Prompt:
Restating the records exactly is the whole task.

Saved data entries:
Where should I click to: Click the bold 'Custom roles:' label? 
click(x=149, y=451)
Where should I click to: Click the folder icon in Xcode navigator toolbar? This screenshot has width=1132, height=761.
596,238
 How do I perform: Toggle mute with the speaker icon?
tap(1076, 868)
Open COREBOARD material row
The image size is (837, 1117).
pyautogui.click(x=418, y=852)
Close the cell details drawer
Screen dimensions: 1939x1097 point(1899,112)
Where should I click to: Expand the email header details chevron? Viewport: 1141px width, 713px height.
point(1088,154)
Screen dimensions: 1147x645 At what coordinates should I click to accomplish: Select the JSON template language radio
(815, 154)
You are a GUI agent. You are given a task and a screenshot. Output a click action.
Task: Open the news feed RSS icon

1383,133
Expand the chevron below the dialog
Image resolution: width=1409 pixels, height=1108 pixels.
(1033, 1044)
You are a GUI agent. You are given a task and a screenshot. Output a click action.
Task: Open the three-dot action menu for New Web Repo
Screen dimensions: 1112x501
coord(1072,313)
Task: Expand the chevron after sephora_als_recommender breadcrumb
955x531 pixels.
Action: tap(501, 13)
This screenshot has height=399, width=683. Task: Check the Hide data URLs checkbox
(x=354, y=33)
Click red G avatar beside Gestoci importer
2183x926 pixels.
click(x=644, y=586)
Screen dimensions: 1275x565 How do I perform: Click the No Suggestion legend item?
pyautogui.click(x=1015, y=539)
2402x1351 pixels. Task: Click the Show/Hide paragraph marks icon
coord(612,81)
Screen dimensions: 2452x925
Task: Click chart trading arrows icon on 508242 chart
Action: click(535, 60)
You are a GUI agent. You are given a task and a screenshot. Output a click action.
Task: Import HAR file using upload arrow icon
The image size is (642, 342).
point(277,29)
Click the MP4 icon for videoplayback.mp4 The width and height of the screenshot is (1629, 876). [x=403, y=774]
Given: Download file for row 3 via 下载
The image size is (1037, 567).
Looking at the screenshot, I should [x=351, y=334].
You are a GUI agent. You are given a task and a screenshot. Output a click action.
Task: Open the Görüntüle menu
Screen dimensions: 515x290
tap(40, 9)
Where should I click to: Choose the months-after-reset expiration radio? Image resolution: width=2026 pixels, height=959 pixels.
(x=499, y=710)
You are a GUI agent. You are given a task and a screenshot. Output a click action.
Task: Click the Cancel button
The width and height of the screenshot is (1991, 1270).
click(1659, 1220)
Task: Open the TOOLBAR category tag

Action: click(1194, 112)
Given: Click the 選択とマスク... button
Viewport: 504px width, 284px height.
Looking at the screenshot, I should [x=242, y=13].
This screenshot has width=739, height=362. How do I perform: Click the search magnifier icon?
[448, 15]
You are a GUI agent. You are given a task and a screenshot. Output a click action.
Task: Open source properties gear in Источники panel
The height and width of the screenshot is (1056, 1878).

Response for this exercise:
Where should I click to: Click the bold 'Custom roles:' label? 
click(x=149, y=451)
Where should I click to: Click the folder icon in Xcode navigator toolbar? This screenshot has width=1132, height=761.
596,238
 How do I perform: Toggle mute with the speaker icon?
tap(1076, 868)
Open COREBOARD material row
The image size is (837, 1117).
pyautogui.click(x=418, y=852)
Close the cell details drawer
Screen dimensions: 1939x1097 point(1899,112)
Where should I click to: Expand the email header details chevron? Viewport: 1141px width, 713px height.
point(1088,154)
Screen dimensions: 1147x645 At what coordinates should I click to accomplish: Select the JSON template language radio
(815, 154)
You are a GUI agent. You are given a task and a screenshot. Output a click action.
Task: Open the news feed RSS icon

1383,133
Expand the chevron below the dialog
Image resolution: width=1409 pixels, height=1108 pixels.
(1033, 1044)
You are a GUI agent. You are given a task and a screenshot. Output a click action.
Task: Open the three-dot action menu for New Web Repo
Screen dimensions: 1112x501
coord(1072,313)
Task: Expand the chevron after sephora_als_recommender breadcrumb
955x531 pixels.
Action: tap(501, 13)
This screenshot has height=399, width=683. Task: Check the Hide data URLs checkbox
(x=354, y=33)
Click red G avatar beside Gestoci importer
2183x926 pixels.
click(x=644, y=586)
Screen dimensions: 1275x565 How do I perform: Click the No Suggestion legend item?
pyautogui.click(x=1015, y=539)
2402x1351 pixels. Task: Click the Show/Hide paragraph marks icon
coord(612,81)
Screen dimensions: 2452x925
Task: Click chart trading arrows icon on 508242 chart
Action: click(535, 60)
You are a GUI agent. You are given a task and a screenshot. Output a click action.
Task: Import HAR file using upload arrow icon
The image size is (642, 342).
point(277,29)
Click the MP4 icon for videoplayback.mp4 The width and height of the screenshot is (1629, 876). [x=403, y=774]
Given: Download file for row 3 via 下载
The image size is (1037, 567).
Looking at the screenshot, I should [x=351, y=334].
You are a GUI agent. You are given a task and a screenshot. Output a click action.
Task: Open the Görüntüle menu
Screen dimensions: 515x290
tap(40, 9)
Where should I click to: Choose the months-after-reset expiration radio? Image resolution: width=2026 pixels, height=959 pixels.
(x=499, y=710)
You are a GUI agent. You are given a task and a screenshot. Output a click action.
Task: Click the Cancel button
The width and height of the screenshot is (1991, 1270).
click(1659, 1220)
Task: Open the TOOLBAR category tag

Action: click(1194, 112)
Given: Click the 選択とマスク... button
Viewport: 504px width, 284px height.
Looking at the screenshot, I should [x=242, y=13].
This screenshot has width=739, height=362. How do I perform: Click the search magnifier icon?
[448, 15]
You are a GUI agent. You are given a task and a screenshot. Output a click action.
Task: Open source properties gear in Источники panel
The height and width of the screenshot is (1056, 1878).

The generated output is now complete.